Of Java and Assembler

Posted by & filed under , , .

java codeThe title would no doubt puzzle quite a few of you — after all I’m putting in the same sentence a low-level, processor-specific language (for no better term for “assembler” — I know, I know, I know, “it’s not really a language”, right?) with a rather high-level, even platform-independent language like Java. So, right away you’d all be asking yourself “well, what can they have in common?” — or probably thinking that this is an article looking at how far apart these 2 languages are. The thing is, they’re not actually that far apart! Yup, I’m going to say that again and re-phrase is so the purpose of this post becomes more clear: they are quite similar in fact!

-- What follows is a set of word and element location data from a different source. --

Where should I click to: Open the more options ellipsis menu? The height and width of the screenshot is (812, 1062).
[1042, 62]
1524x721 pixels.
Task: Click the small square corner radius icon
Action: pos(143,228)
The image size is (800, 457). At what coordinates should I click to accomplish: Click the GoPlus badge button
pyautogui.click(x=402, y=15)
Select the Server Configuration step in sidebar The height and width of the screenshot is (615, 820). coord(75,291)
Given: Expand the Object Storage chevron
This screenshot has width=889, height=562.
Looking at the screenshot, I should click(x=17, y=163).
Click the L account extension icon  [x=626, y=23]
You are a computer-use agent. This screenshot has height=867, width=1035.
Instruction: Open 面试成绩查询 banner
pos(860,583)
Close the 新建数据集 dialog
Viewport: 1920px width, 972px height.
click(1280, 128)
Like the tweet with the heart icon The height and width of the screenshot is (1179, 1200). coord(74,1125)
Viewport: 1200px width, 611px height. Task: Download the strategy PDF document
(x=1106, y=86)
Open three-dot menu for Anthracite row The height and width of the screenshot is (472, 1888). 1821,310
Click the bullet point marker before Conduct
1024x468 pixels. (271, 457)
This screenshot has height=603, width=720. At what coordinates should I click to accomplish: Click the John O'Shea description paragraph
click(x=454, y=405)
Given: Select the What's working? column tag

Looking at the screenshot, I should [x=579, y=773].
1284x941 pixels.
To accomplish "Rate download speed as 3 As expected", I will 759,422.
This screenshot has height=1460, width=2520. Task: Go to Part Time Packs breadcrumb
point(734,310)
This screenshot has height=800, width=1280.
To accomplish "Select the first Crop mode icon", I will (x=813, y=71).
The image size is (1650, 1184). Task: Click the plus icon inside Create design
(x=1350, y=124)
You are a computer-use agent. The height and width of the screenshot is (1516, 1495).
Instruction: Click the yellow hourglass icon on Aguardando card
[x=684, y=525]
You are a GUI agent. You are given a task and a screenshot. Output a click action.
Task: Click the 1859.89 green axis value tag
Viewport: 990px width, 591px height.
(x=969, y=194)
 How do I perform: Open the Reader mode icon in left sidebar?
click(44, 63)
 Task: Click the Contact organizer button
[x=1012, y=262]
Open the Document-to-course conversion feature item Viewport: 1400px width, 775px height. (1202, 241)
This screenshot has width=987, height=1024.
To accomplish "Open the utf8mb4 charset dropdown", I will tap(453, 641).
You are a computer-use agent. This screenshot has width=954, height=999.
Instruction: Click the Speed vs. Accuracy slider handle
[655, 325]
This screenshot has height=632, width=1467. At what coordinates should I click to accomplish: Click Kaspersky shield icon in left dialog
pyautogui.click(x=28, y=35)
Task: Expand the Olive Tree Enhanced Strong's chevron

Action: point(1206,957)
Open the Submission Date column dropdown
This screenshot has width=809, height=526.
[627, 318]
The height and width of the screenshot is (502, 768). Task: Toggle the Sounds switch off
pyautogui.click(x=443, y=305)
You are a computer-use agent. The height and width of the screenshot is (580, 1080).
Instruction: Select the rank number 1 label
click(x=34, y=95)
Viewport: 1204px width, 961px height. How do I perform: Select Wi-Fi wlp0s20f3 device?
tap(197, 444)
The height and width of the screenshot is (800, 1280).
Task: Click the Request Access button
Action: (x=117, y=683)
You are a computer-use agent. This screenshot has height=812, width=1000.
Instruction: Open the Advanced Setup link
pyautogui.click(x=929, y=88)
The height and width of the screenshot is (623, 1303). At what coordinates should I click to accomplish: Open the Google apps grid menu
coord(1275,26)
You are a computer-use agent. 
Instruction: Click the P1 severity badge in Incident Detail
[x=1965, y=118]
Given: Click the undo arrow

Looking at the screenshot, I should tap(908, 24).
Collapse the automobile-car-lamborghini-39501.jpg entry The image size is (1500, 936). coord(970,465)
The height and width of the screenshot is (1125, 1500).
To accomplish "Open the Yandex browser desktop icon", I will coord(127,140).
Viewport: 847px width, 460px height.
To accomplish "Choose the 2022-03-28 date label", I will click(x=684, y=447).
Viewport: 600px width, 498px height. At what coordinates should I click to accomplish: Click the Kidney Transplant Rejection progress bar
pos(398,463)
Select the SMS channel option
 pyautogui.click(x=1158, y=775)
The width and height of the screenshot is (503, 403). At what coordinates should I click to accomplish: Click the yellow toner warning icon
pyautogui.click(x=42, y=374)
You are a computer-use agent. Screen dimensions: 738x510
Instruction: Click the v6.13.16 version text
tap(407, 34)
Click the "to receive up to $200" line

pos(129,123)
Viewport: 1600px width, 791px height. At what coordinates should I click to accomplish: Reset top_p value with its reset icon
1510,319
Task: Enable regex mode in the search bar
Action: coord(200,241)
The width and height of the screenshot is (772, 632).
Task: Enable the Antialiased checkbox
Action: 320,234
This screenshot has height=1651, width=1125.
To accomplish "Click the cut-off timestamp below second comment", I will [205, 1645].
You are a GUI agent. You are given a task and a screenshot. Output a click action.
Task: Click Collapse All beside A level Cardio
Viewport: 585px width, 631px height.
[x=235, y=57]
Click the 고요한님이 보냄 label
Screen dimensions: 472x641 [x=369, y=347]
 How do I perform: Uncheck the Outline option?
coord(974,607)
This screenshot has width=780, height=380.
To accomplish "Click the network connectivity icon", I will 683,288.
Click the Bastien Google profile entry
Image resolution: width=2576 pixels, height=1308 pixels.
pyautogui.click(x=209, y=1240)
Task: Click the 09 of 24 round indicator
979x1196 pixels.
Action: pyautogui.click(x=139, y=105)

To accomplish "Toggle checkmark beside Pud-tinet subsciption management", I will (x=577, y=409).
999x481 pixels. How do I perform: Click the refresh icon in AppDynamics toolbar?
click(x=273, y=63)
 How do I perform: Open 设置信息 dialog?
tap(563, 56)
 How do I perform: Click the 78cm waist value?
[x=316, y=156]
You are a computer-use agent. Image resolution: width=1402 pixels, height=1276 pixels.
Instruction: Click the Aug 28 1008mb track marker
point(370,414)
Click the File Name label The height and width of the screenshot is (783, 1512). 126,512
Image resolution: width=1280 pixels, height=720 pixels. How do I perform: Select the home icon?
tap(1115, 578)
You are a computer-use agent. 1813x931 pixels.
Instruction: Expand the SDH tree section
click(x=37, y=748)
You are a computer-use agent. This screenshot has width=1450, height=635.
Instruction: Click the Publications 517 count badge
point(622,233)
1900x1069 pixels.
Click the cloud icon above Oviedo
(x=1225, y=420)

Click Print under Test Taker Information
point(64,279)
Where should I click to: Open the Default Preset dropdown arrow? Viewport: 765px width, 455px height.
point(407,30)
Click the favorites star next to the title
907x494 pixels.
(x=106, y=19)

Now, I bet this got your attention, didn’t it ? 🙂 Rest assured, I didn’t just say it for the sake of it — I will try to explain throughout this post how that is possible. And if you decide to read it all, and happen to work within the JVM space, I would be very interested to hear your thoughts on this — either via a comment here or simply drop me a line.

To clarify first any questions about my knowledge of these 2 languages, I will say that I have worked with both. While this is probably a testimony for my age, there are hopefully a few others out there who will relate to my experiences: I know that nowadays kids grow up writing “Hello, world!” in the Google or Amazon cloud as their first program, however, for me my experience with computers took a different route. I started like many others learning my first few programming tricks via simple Basic, worrying about numbering lines in 10’s or 100’s, enough to make room for more lines in between, should I need to 🙂 Growing up in Romania, made access to technology slightly more difficult than it was for an average kid growing up in the West, so I was stuck with a clone of a Z-80 processor based Sinclair Spectrum for quite a while. To the point where I thought I knew everything there was to be known about that dialect of Basic and I started scratching under the surface and came across this thing called “assembler”. I must admit, it looked weird (Z80 processors, for those who don’t know, used to be 8-bit, and the assembler language was totally different to the 80×86 processors). I learned a few commands about loading registers, even figured out a way of doing a loop (LDIR if my memory serves right: "load, increment and repeat"), however, at that age (I was about 12-13) I was concerned on how to do “cool things” — which at the time I perceived to be things like animations and making the speaker make a nice sound. I couldn’t find anywhere a command to do these sort of things, and since no one has spoken to me at the time about “interrupts” I found the whole experience frustrating: who cares if I can program this damn thing to perform some addition really fast in assembler, when I can find no way of actually printing the results of inputting the numbers?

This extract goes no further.